For weeks now, Phoenix lawmakers have wrestled with the idea of
allowing members of a Satanic group to give the invocation before an
upcoming city meeting. Phoenix City Council members arrived Wednesday at a controversial solution: Banning prayer altogether.
From
now on, lawmakers decided in a 5-4 vote, council meetings will no
longer begin with a traditional prayer, but instead open with a moment
of silence. Although the decision may block the Satanic Temple’s
Feb. 17 invocation, it prompted outcries from some Phoenix residents and
city officials who believe the prayer ban is a de facto victory for the
Satanists.
“This is what that Satanist group wants,” Councilman Sal DiCiccio told the Arizona Republic. “A moment of silence is basically a banning of prayer. It’s to agree to the Satanic goal to ban prayer.”
In a tweet, DiCiccio called it a “sad day for Phoenix.”
Phoenix Mayor Greg Stanton and four members of the council voted in
favor of the change and argued that an effort to silence particular
groups could land the city in an expensive legal battle.
“The
First Amendment to the Constitution is not ambiguous on this issue,”
Stanton said, according to the Republic. “Discriminating against faiths
would violate the oath that all of us on this dais took. I personally
take that very, very seriously.”
Gregory Lipper, a senior attorney at Americans United for Separation of Church and State, said the mayor’s prediction is sound. Lipper, who has represented the Satanic Temple in previous legal battles, said that two years ago, the Supreme Court held in Town of Greece v. Galloway that
a community’s practice of beginning legislative sessions with prayers
does not violate the First Amendment’s Establishment Clause.

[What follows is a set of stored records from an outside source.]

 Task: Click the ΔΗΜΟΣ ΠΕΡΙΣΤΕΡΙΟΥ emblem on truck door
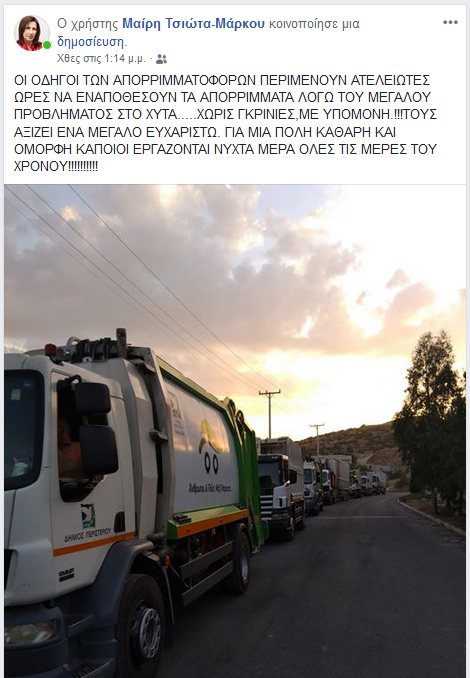coord(88,516)
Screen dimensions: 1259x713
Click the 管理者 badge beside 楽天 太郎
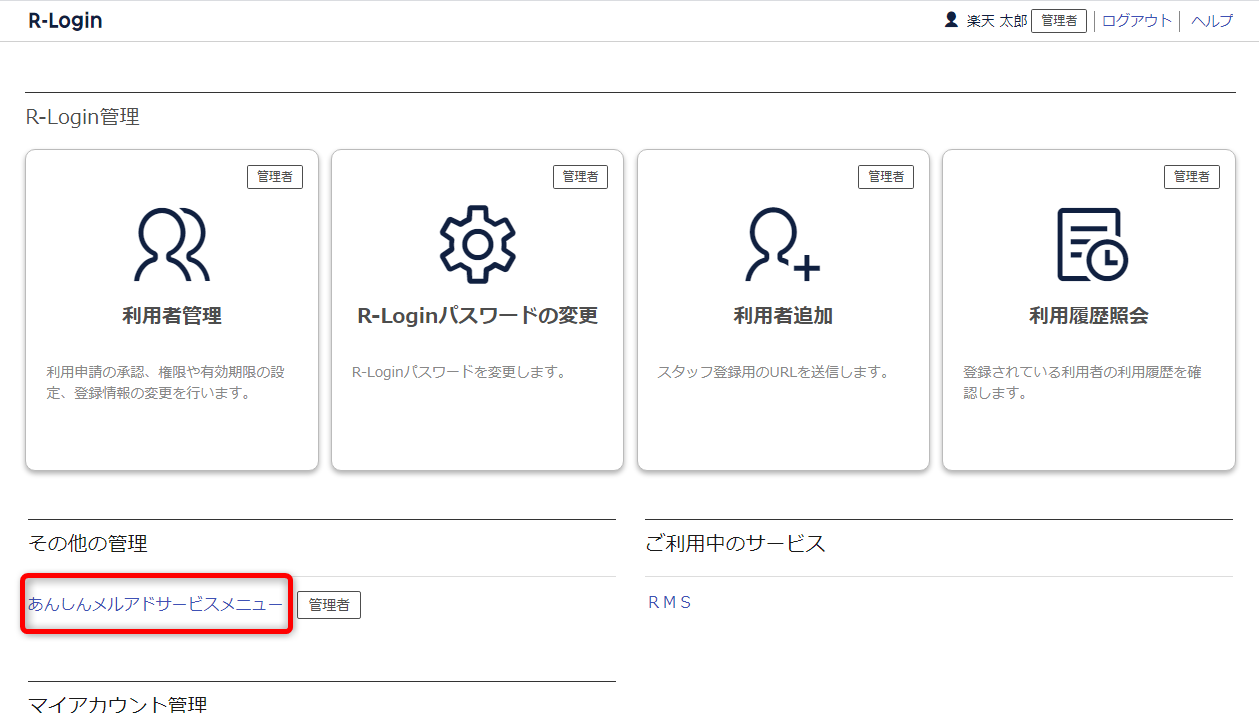click(1058, 21)
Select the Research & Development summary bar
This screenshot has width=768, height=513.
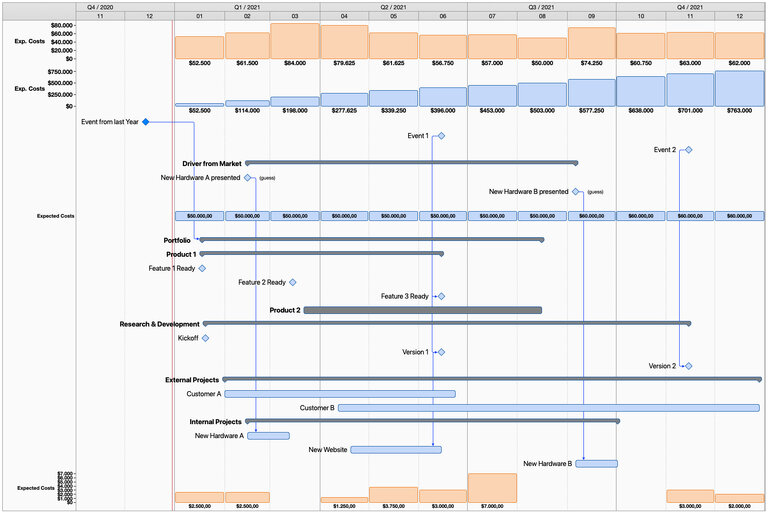coord(447,323)
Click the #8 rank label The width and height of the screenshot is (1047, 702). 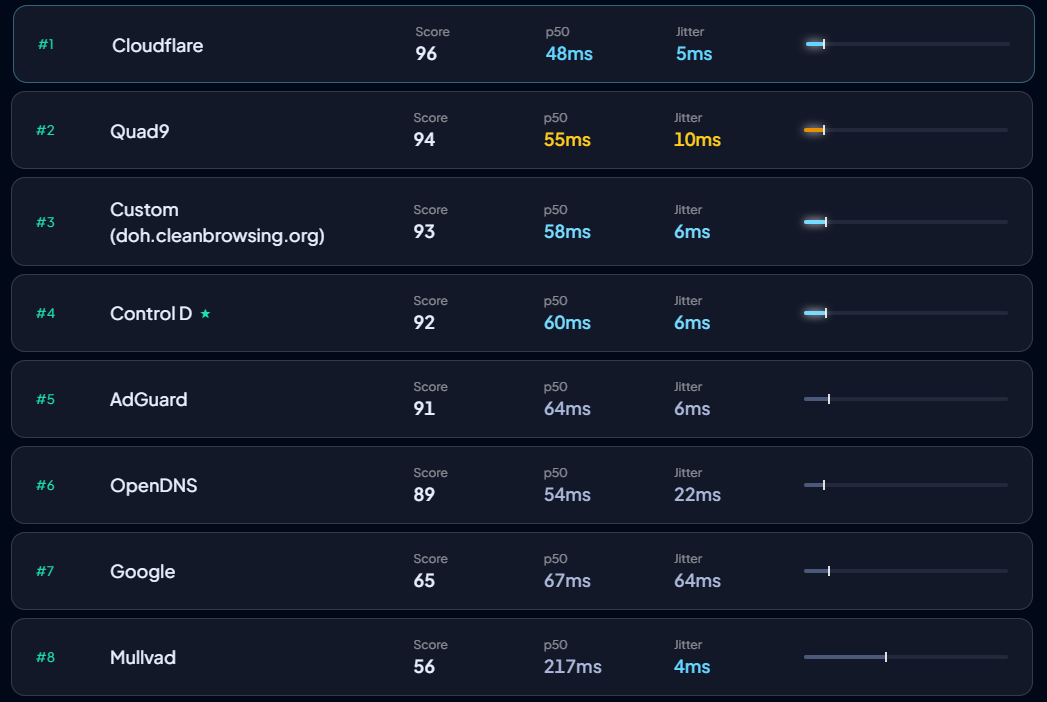pyautogui.click(x=45, y=657)
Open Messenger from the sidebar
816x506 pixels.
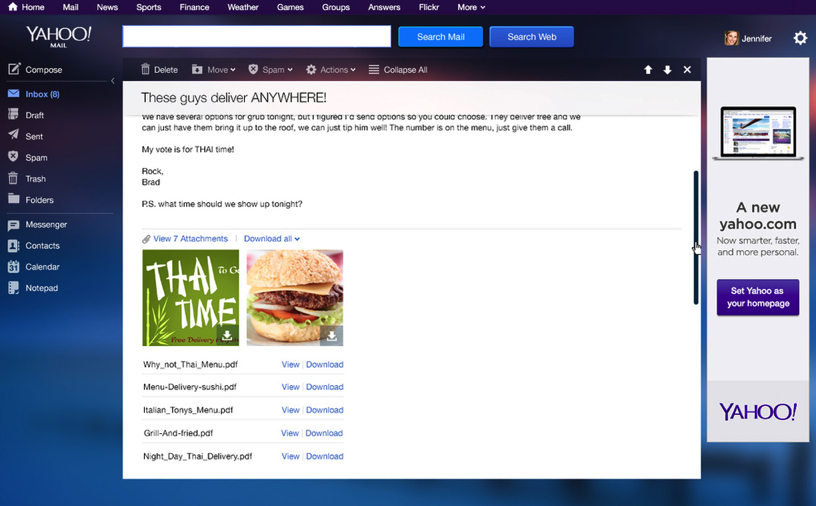coord(46,225)
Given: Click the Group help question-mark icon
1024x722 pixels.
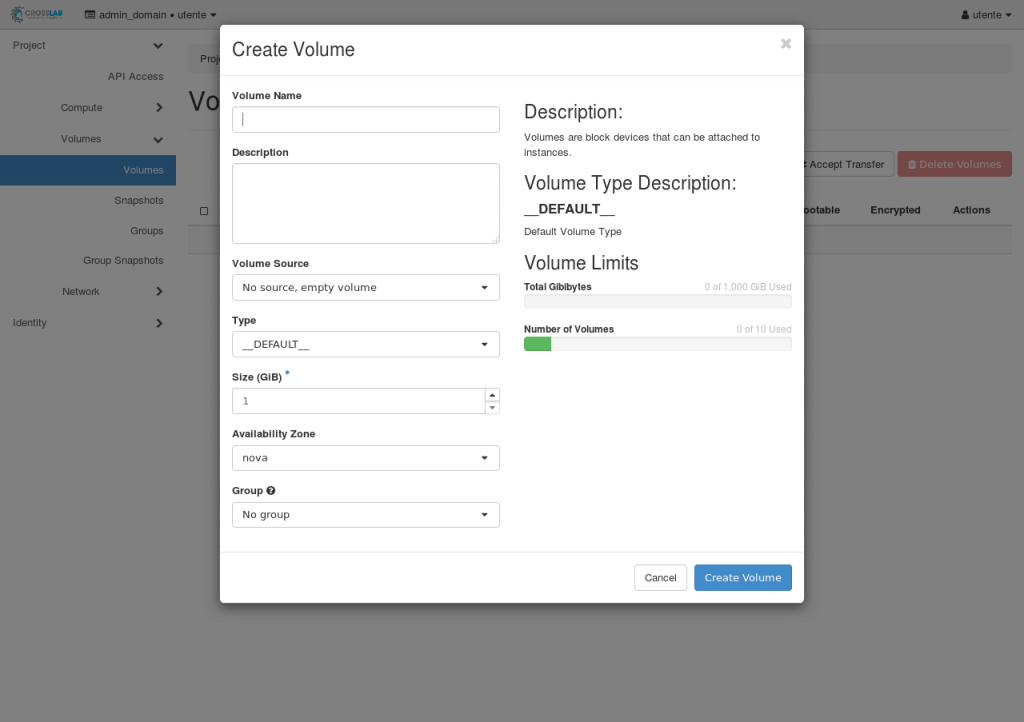Looking at the screenshot, I should pos(271,491).
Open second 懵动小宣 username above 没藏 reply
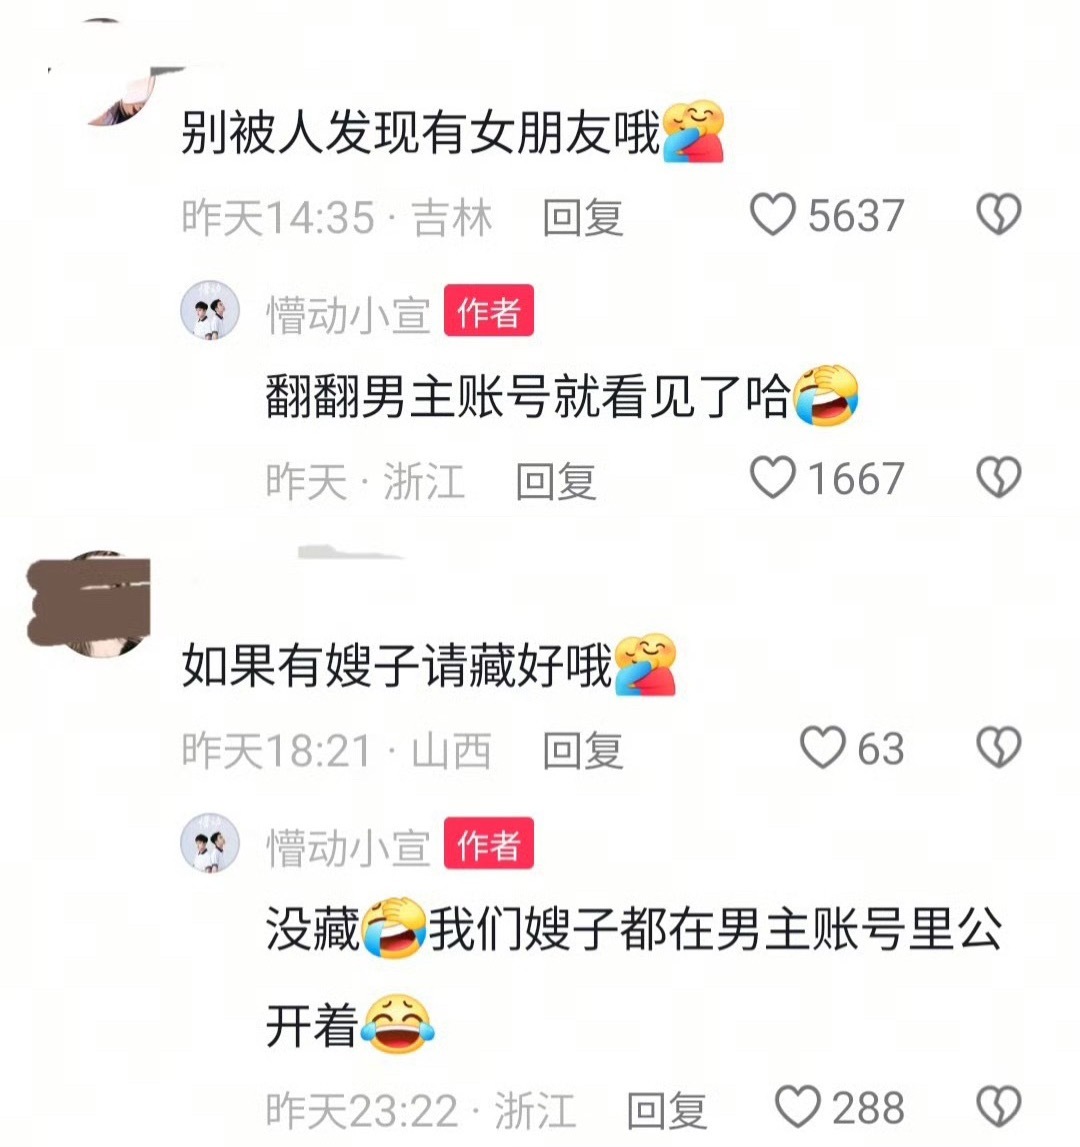1080x1147 pixels. [x=348, y=847]
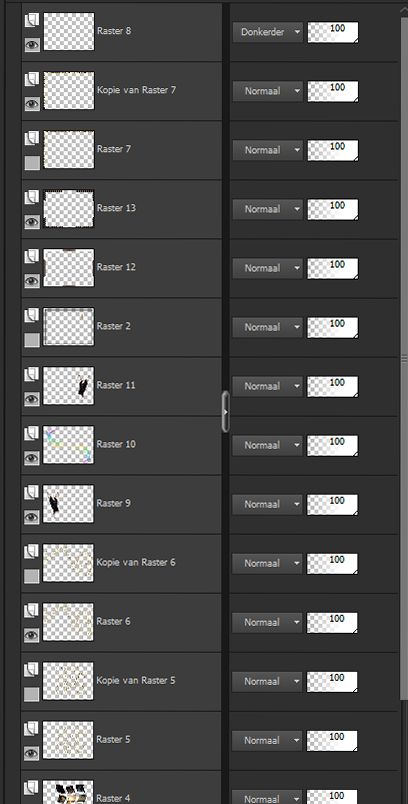Open the blend mode dropdown for Raster 6
The image size is (408, 804).
[x=267, y=622]
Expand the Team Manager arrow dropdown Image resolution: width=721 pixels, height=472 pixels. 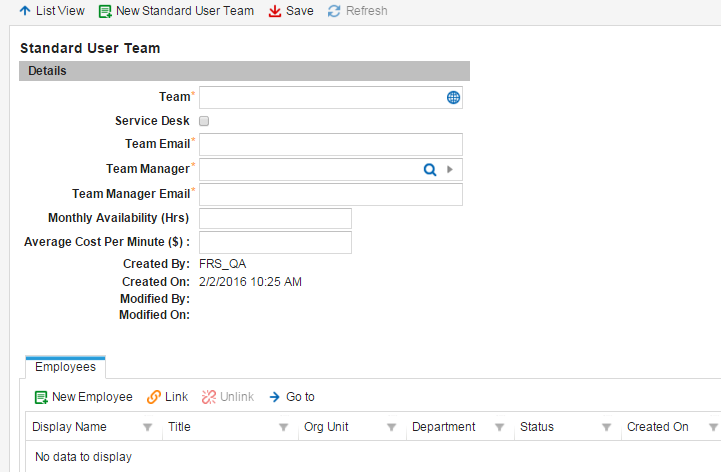(450, 170)
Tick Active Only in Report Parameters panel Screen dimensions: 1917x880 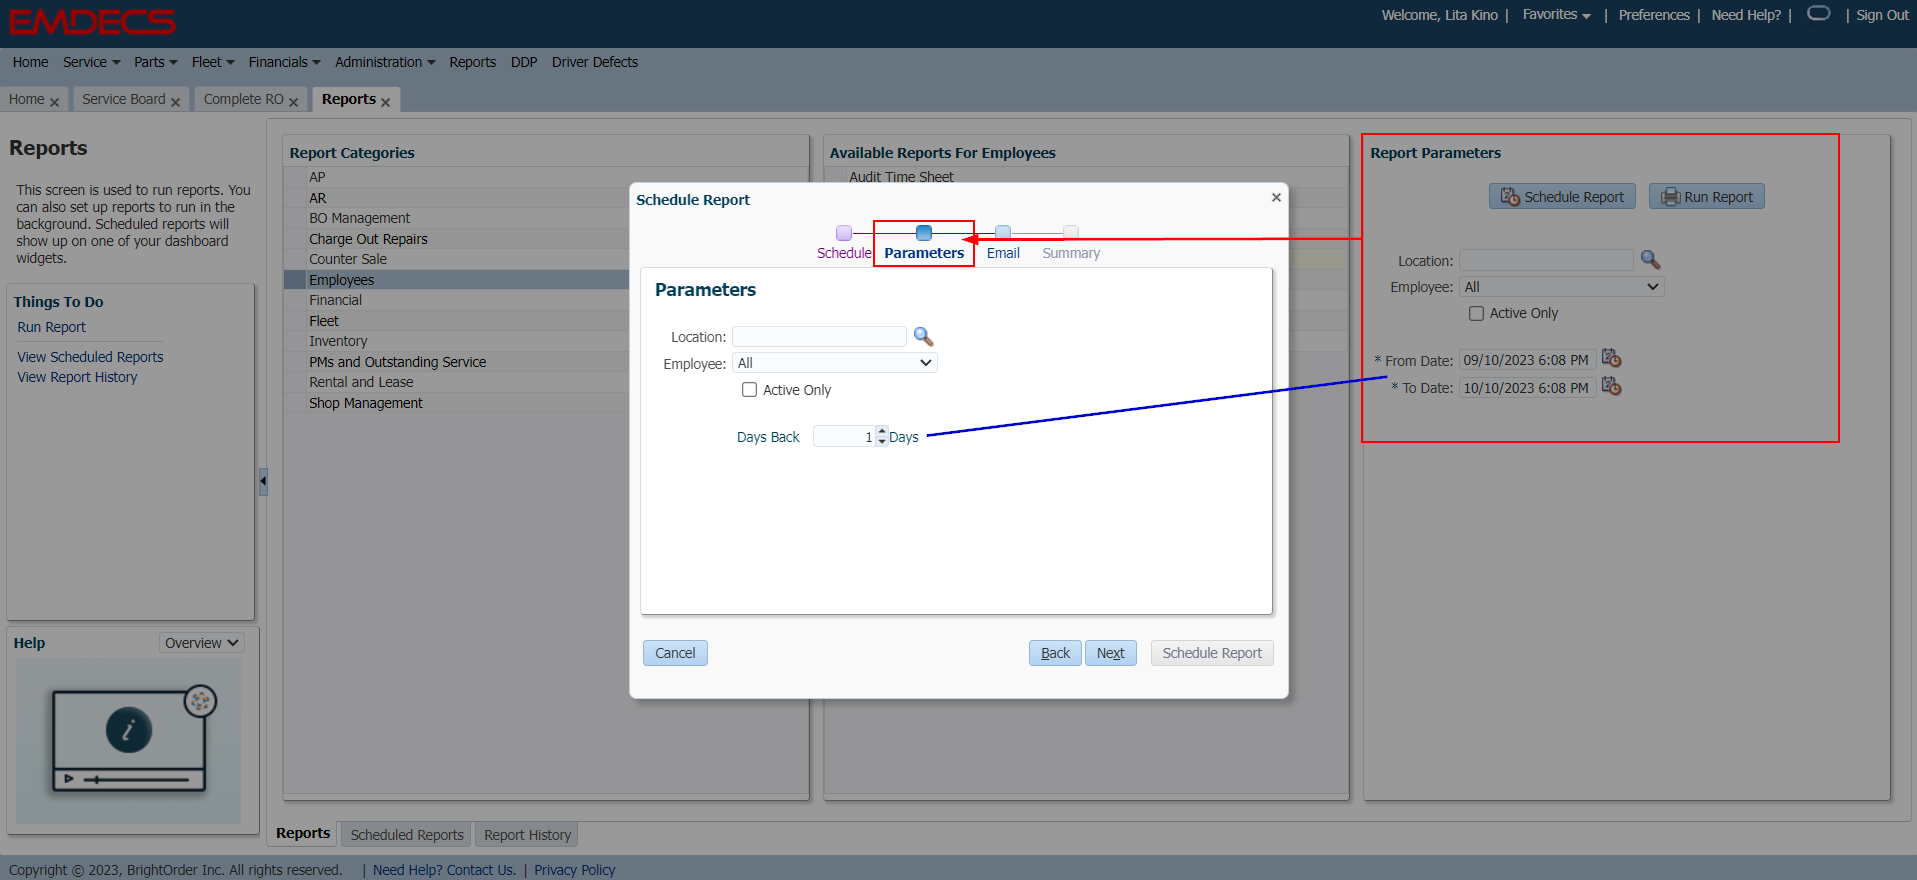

However, Lipper said, while local governments can open meetings with
prayers, those governments cannot control the content of those prayers
unless they denigrate other faiths or include proselytizing. Much of the
resistance to the Satanic Temple, he said, comes from people who
believe the group is made up of devil worshipers, and they tend to
unleash fierce opposition that wouldn’t hold up in a court of law.
“This
is an issue that will come up in homogeneous communities when a member
of a minority religion takes advantage of the invocation and it tends to
generate a backlash,” Lipper told The Post. “Most local governments are
used to a steady drumbeat of Christian clergy delivering Christian
prayers. We’ve seen this same issue with Muslim prayer-givers and Wiccan
prayer-givers around the country.
“When they show up, all the sudden the practice generated a bunch of objections.”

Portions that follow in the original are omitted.